WORK INSTRUCTION →
Print the whole listing again, exactly as it stands.

######

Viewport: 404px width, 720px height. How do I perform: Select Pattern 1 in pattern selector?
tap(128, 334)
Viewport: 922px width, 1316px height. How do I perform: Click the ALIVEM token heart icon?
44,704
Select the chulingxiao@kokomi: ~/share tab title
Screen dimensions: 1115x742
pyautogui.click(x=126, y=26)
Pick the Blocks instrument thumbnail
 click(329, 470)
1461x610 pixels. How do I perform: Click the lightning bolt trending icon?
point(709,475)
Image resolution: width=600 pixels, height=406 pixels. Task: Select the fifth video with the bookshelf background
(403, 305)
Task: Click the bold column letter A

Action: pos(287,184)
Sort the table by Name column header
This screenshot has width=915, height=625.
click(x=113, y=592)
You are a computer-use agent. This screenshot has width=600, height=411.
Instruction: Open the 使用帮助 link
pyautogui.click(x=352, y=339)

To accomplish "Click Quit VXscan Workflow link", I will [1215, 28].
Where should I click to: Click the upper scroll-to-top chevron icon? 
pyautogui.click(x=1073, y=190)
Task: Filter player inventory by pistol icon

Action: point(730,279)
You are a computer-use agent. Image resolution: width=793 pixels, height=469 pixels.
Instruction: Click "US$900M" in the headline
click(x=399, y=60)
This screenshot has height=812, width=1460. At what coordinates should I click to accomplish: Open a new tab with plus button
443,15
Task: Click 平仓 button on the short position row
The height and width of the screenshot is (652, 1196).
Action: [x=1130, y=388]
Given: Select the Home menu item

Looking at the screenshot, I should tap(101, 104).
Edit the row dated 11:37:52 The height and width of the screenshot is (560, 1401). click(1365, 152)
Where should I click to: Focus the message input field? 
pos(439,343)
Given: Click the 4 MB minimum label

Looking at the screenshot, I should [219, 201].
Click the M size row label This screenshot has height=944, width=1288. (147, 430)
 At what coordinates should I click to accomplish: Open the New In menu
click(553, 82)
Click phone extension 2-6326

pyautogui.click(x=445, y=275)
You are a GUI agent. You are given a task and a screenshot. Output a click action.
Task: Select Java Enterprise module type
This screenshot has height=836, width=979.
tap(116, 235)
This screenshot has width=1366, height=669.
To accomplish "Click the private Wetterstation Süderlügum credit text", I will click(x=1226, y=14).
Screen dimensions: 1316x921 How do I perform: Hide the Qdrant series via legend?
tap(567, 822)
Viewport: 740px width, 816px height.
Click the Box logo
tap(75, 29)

######

ANSWER AREA →
Viewport: 404px width, 720px height. How do I perform: Select Pattern 1 in pattern selector?
tap(128, 334)
Viewport: 922px width, 1316px height. How do I perform: Click the ALIVEM token heart icon?
44,704
Select the chulingxiao@kokomi: ~/share tab title
Screen dimensions: 1115x742
pyautogui.click(x=126, y=26)
Pick the Blocks instrument thumbnail
 click(329, 470)
1461x610 pixels. How do I perform: Click the lightning bolt trending icon?
point(709,475)
Image resolution: width=600 pixels, height=406 pixels. Task: Select the fifth video with the bookshelf background
(403, 305)
Task: Click the bold column letter A

Action: pos(287,184)
Sort the table by Name column header
This screenshot has width=915, height=625.
click(x=113, y=592)
You are a computer-use agent. This screenshot has width=600, height=411.
Instruction: Open the 使用帮助 link
pyautogui.click(x=352, y=339)

To accomplish "Click Quit VXscan Workflow link", I will [1215, 28].
Where should I click to: Click the upper scroll-to-top chevron icon? 
pyautogui.click(x=1073, y=190)
Task: Filter player inventory by pistol icon

Action: point(730,279)
You are a computer-use agent. Image resolution: width=793 pixels, height=469 pixels.
Instruction: Click "US$900M" in the headline
click(x=399, y=60)
This screenshot has height=812, width=1460. At what coordinates should I click to accomplish: Open a new tab with plus button
443,15
Task: Click 平仓 button on the short position row
The height and width of the screenshot is (652, 1196).
Action: [x=1130, y=388]
Given: Select the Home menu item

Looking at the screenshot, I should tap(101, 104).
Edit the row dated 11:37:52 The height and width of the screenshot is (560, 1401). click(1365, 152)
Where should I click to: Focus the message input field? 
pos(439,343)
Given: Click the 4 MB minimum label

Looking at the screenshot, I should [219, 201].
Click the M size row label This screenshot has height=944, width=1288. (147, 430)
 At what coordinates should I click to accomplish: Open the New In menu
click(553, 82)
Click phone extension 2-6326

pyautogui.click(x=445, y=275)
You are a GUI agent. You are given a task and a screenshot. Output a click action.
Task: Select Java Enterprise module type
This screenshot has height=836, width=979.
tap(116, 235)
This screenshot has width=1366, height=669.
To accomplish "Click the private Wetterstation Süderlügum credit text", I will click(x=1226, y=14).
Screen dimensions: 1316x921 How do I perform: Hide the Qdrant series via legend?
tap(567, 822)
Viewport: 740px width, 816px height.
Click the Box logo
tap(75, 29)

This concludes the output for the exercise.